*Brief*: Where a line contains "1051x825 pixels. How", begin there and restate word for word every line to the end of the entries below, pictures excluded.

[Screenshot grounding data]
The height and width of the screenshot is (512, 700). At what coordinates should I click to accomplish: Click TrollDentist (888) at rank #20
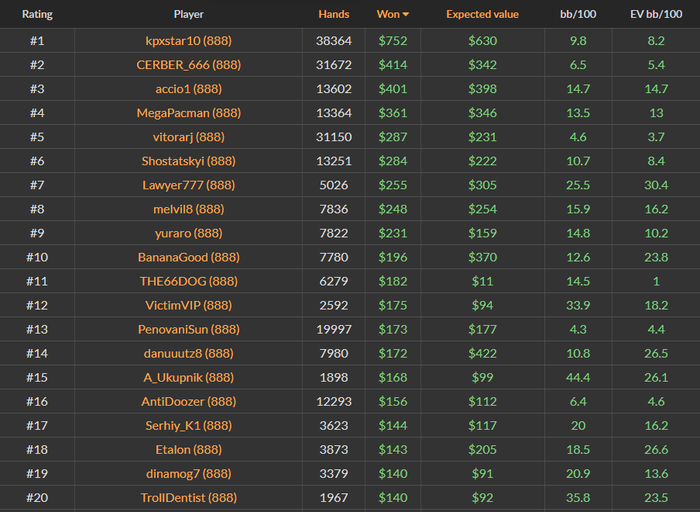point(188,497)
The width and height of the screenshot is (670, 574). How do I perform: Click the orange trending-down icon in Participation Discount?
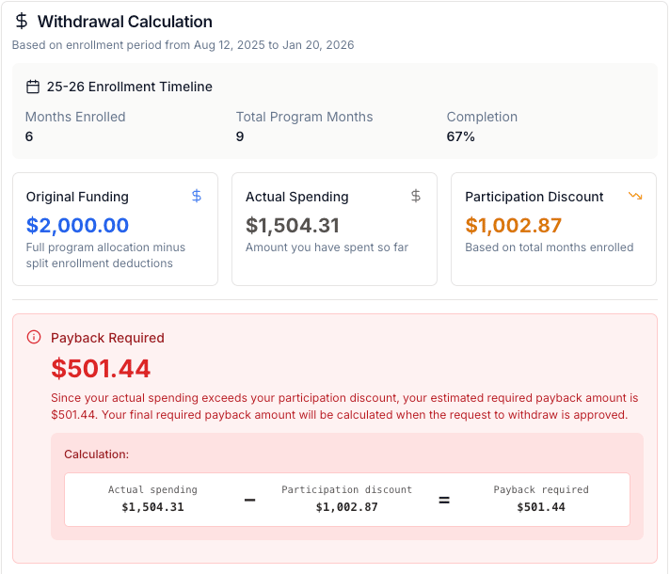click(635, 196)
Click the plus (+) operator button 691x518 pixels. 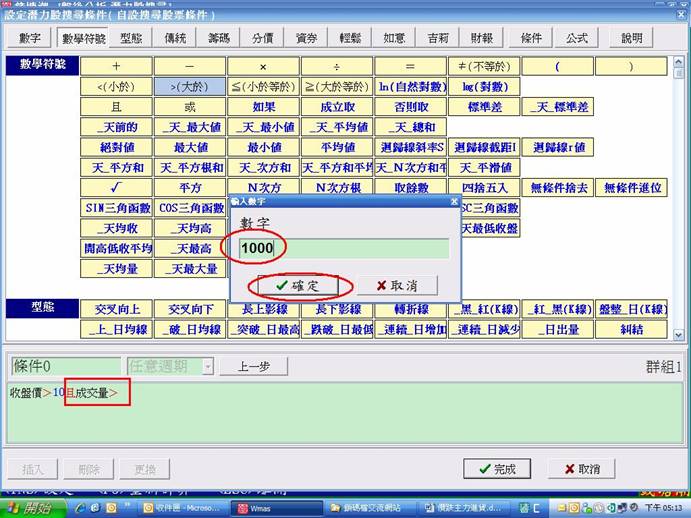tap(117, 66)
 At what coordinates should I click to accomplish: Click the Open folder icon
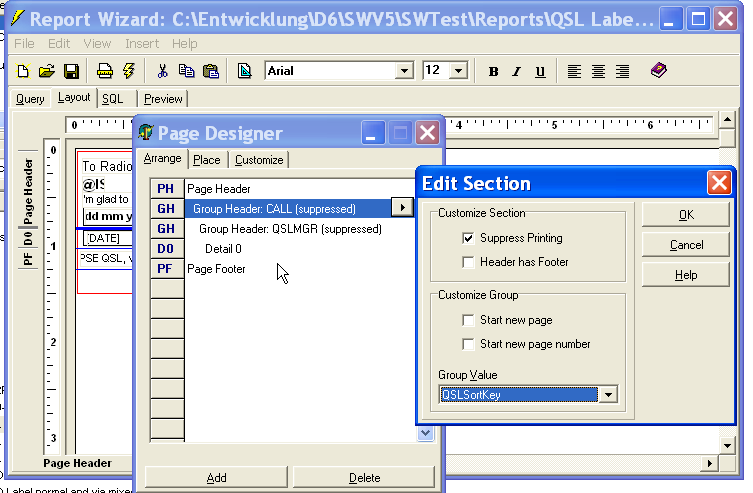(x=46, y=71)

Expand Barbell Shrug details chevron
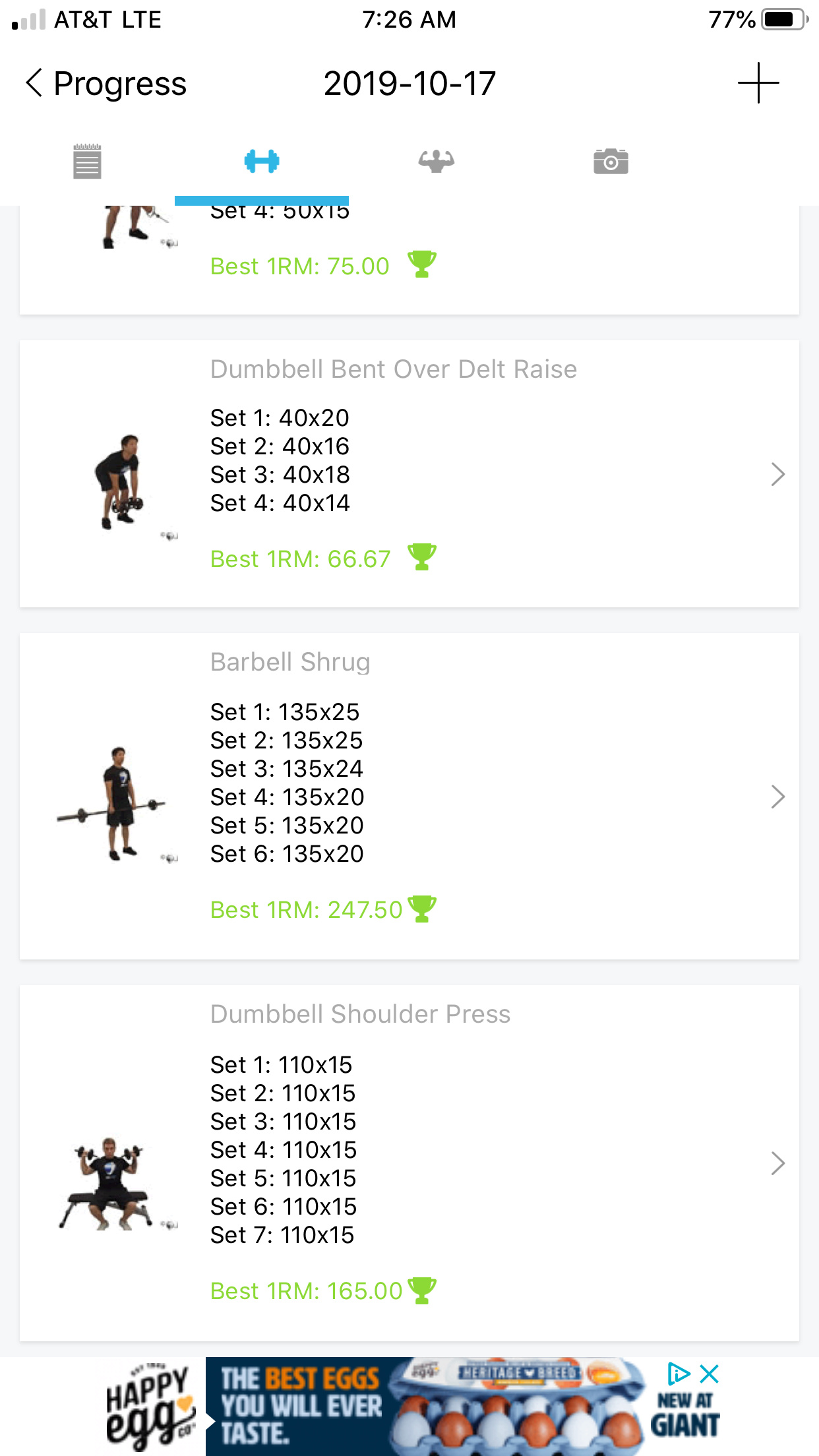[777, 797]
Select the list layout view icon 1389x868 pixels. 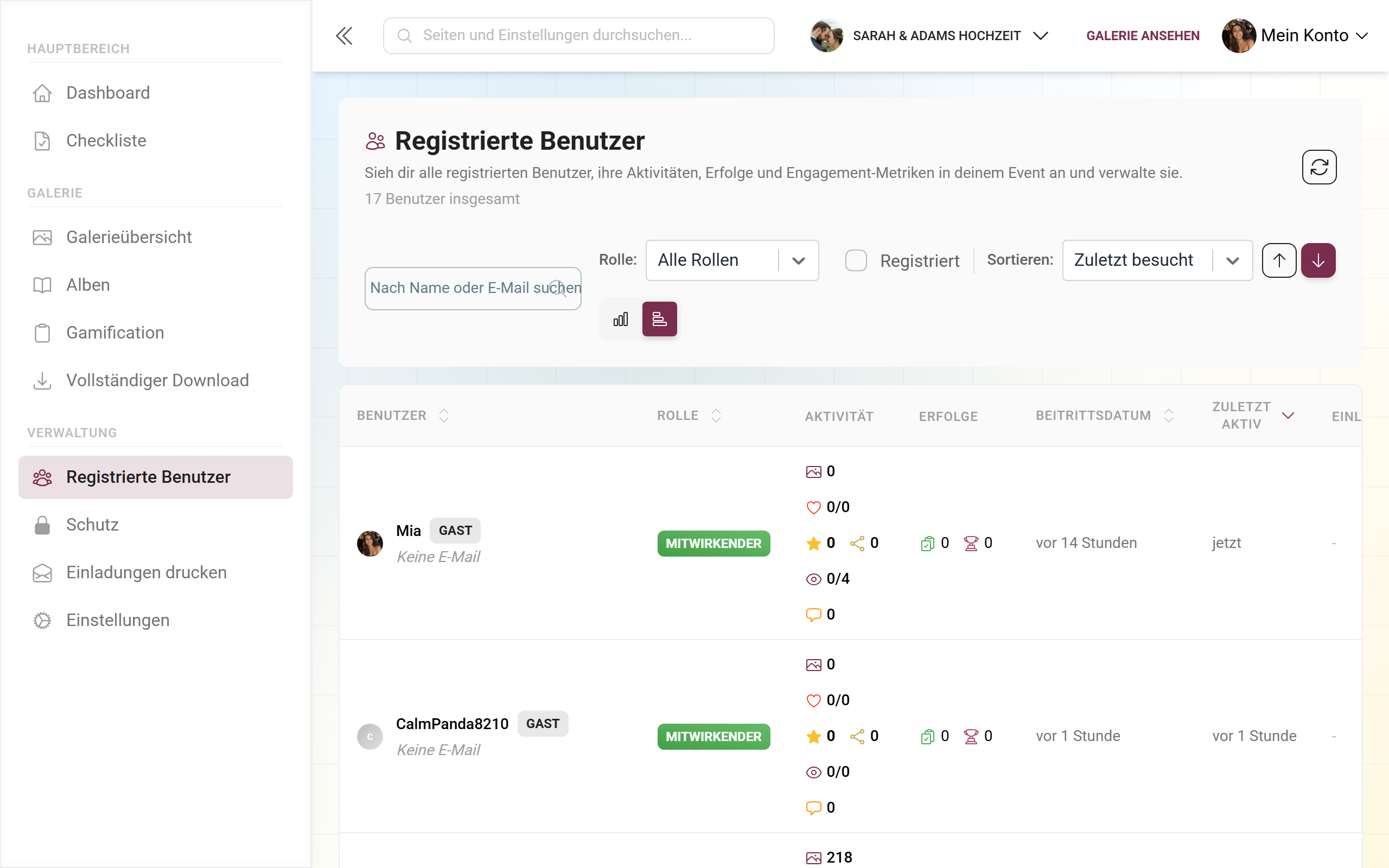pyautogui.click(x=659, y=319)
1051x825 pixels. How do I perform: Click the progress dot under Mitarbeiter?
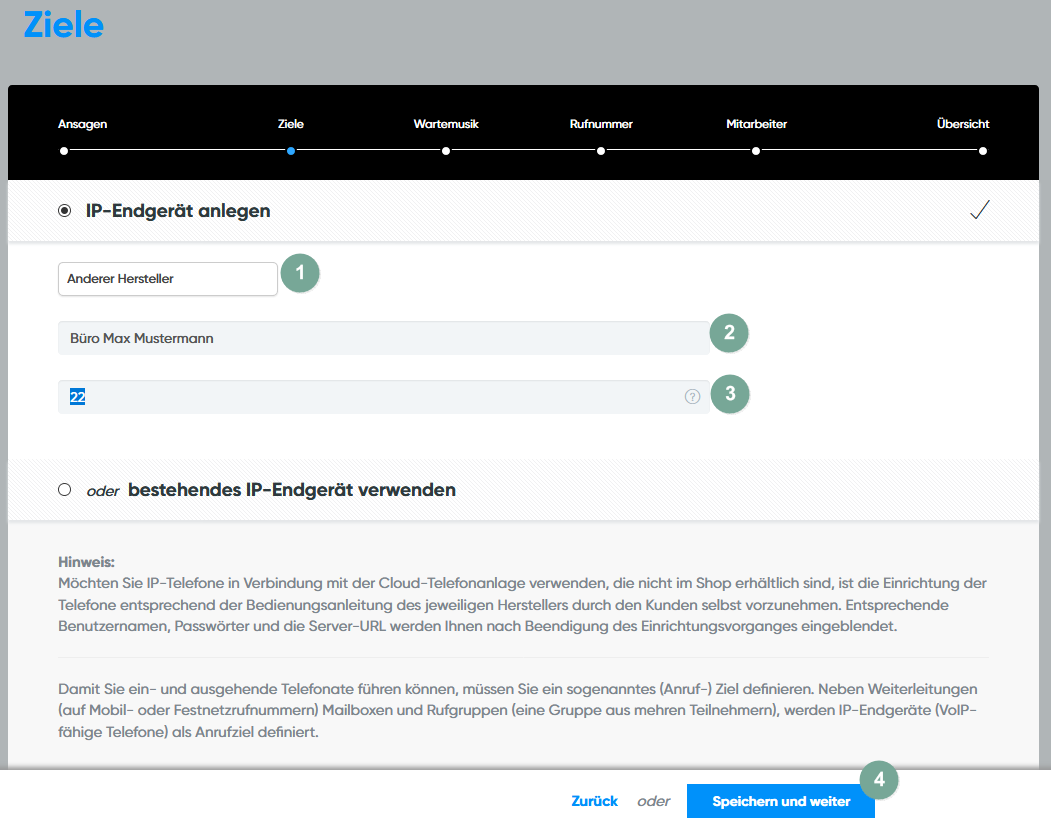(756, 151)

*Exercise result*:
1051x825 pixels. How do I perform: Click the progress dot under Mitarbeiter?
(756, 151)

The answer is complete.